_Task_. Could you write the entries out again, exactly as they appear?

_Records provided_.
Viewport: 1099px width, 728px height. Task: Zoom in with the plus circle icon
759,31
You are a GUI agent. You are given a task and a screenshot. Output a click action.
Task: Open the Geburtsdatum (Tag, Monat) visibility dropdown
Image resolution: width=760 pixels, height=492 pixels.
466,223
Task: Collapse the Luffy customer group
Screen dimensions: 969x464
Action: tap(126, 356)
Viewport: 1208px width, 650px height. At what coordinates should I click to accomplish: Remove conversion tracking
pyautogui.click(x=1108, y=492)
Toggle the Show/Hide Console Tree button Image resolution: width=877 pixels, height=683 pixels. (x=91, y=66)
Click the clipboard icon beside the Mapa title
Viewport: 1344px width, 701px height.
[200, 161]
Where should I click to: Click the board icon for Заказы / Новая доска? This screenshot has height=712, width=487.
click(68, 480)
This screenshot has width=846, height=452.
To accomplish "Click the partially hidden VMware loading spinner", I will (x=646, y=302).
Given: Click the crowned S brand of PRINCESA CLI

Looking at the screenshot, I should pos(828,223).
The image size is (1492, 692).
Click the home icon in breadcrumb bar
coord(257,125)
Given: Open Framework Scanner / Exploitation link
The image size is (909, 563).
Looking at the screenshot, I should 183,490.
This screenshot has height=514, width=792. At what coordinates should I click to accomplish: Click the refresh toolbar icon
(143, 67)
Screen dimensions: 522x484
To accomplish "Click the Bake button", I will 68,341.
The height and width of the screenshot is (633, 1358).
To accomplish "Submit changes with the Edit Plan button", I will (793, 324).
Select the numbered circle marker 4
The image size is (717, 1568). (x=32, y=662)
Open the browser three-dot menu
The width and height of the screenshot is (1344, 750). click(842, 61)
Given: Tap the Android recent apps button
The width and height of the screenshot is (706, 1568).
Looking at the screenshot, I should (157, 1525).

_Exercise response_.
Viewport: 1099px width, 728px height. Task: Zoom in with the plus circle icon
759,31
You are a GUI agent. You are given a task and a screenshot. Output a click action.
Task: Open the Geburtsdatum (Tag, Monat) visibility dropdown
Image resolution: width=760 pixels, height=492 pixels.
466,223
Task: Collapse the Luffy customer group
Screen dimensions: 969x464
Action: tap(126, 356)
Viewport: 1208px width, 650px height. At what coordinates should I click to accomplish: Remove conversion tracking
pyautogui.click(x=1108, y=492)
Toggle the Show/Hide Console Tree button Image resolution: width=877 pixels, height=683 pixels. (x=91, y=66)
Click the clipboard icon beside the Mapa title
Viewport: 1344px width, 701px height.
[200, 161]
Where should I click to: Click the board icon for Заказы / Новая доска? This screenshot has height=712, width=487.
click(68, 480)
This screenshot has width=846, height=452.
To accomplish "Click the partially hidden VMware loading spinner", I will (x=646, y=302).
Given: Click the crowned S brand of PRINCESA CLI

Looking at the screenshot, I should pos(828,223).
The image size is (1492, 692).
Click the home icon in breadcrumb bar
coord(257,125)
Given: Open Framework Scanner / Exploitation link
The image size is (909, 563).
Looking at the screenshot, I should 183,490.
This screenshot has height=514, width=792. At what coordinates should I click to accomplish: Click the refresh toolbar icon
(143, 67)
Screen dimensions: 522x484
To accomplish "Click the Bake button", I will 68,341.
The height and width of the screenshot is (633, 1358).
To accomplish "Submit changes with the Edit Plan button", I will (793, 324).
Select the numbered circle marker 4
The image size is (717, 1568). (x=32, y=662)
Open the browser three-dot menu
The width and height of the screenshot is (1344, 750). click(842, 61)
Given: Tap the Android recent apps button
The width and height of the screenshot is (706, 1568).
Looking at the screenshot, I should (157, 1525).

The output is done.